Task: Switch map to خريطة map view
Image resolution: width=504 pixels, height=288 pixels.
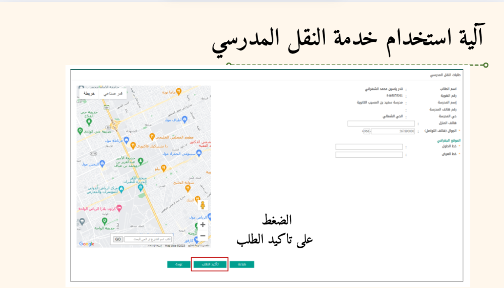Action: [89, 94]
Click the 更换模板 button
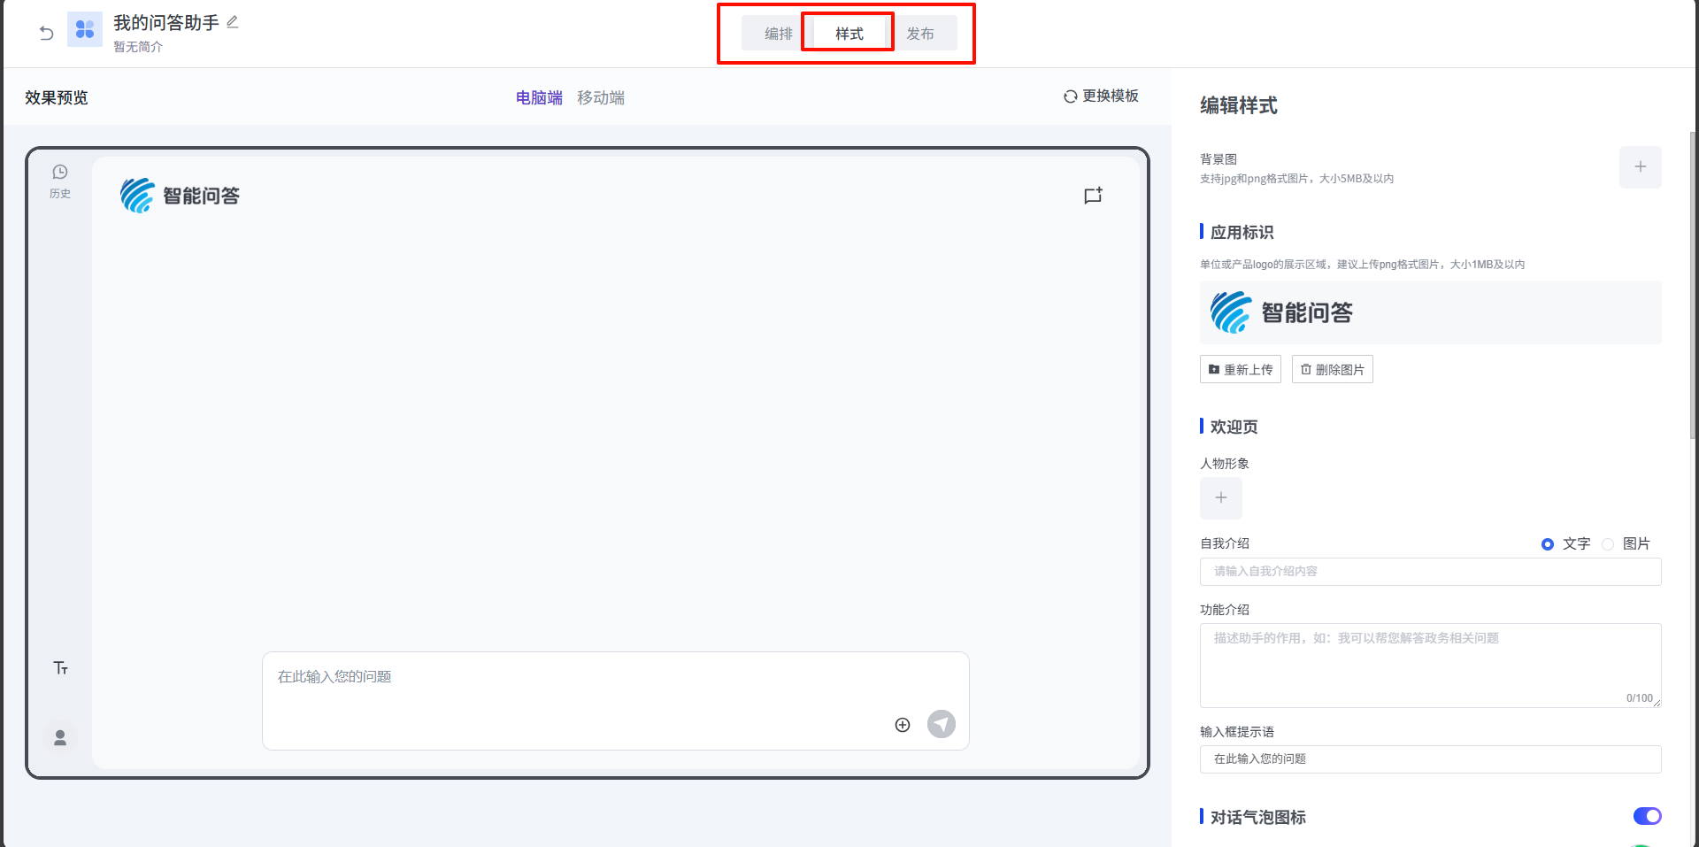 point(1101,96)
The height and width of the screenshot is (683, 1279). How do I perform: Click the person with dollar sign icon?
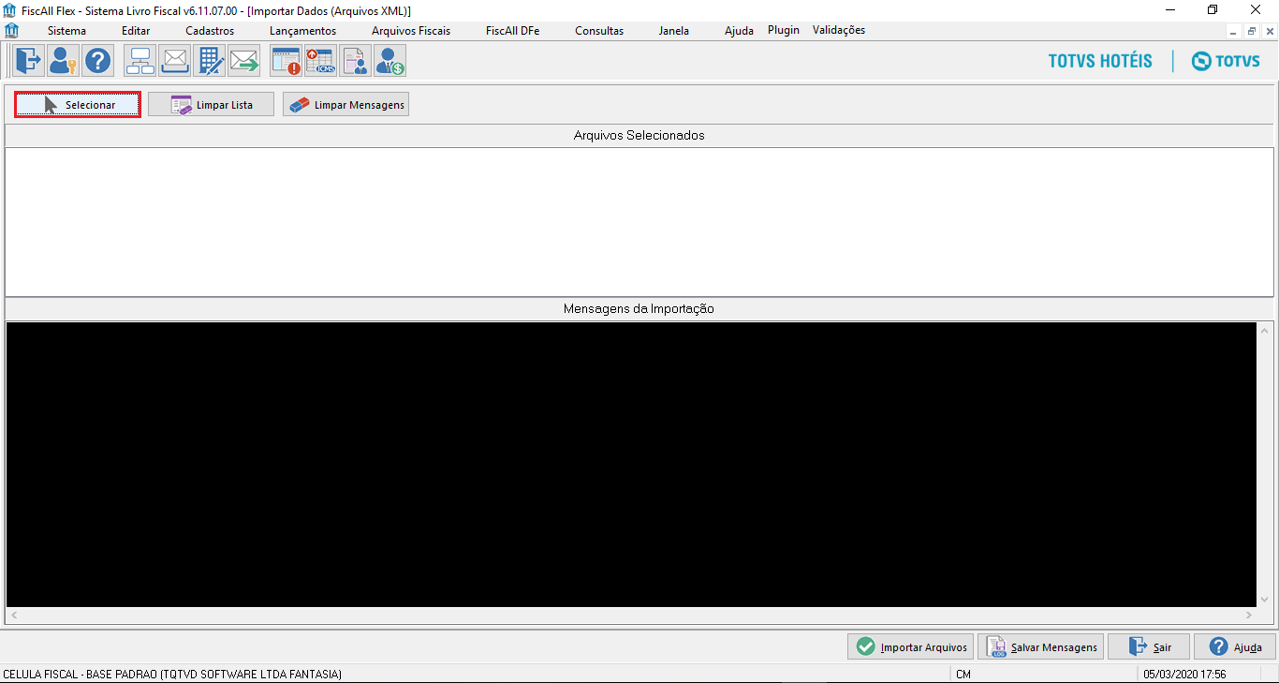pos(389,60)
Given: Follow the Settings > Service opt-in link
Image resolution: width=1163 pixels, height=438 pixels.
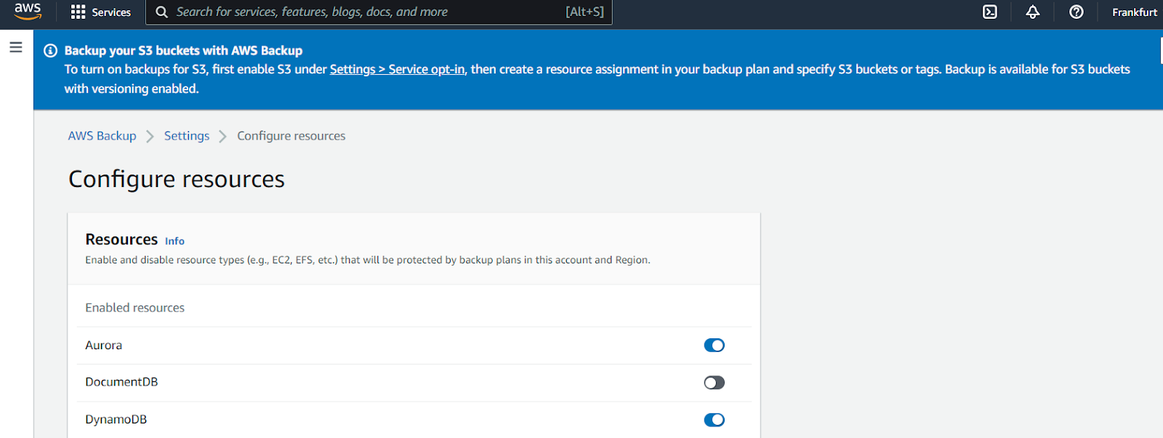Looking at the screenshot, I should (x=397, y=70).
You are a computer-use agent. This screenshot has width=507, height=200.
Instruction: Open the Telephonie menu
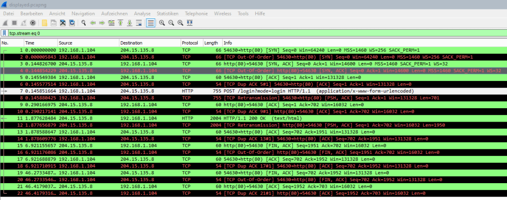point(196,13)
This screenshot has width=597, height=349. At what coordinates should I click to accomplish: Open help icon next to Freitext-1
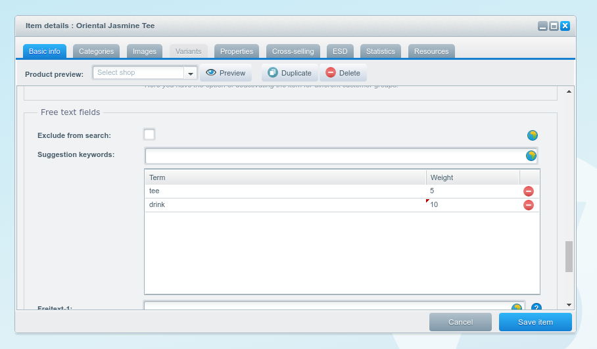click(537, 307)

**Work item**
Excluding pictures, copy exactly the lines from the line containing "Instruction: Open the Telephonie menu" through the last line of the data, inclusive.

**Completed task**
Instruction: Open the Telephonie menu
point(196,13)
This screenshot has width=597, height=349. At what coordinates should I click to accomplish: Open help icon next to Freitext-1
click(537, 307)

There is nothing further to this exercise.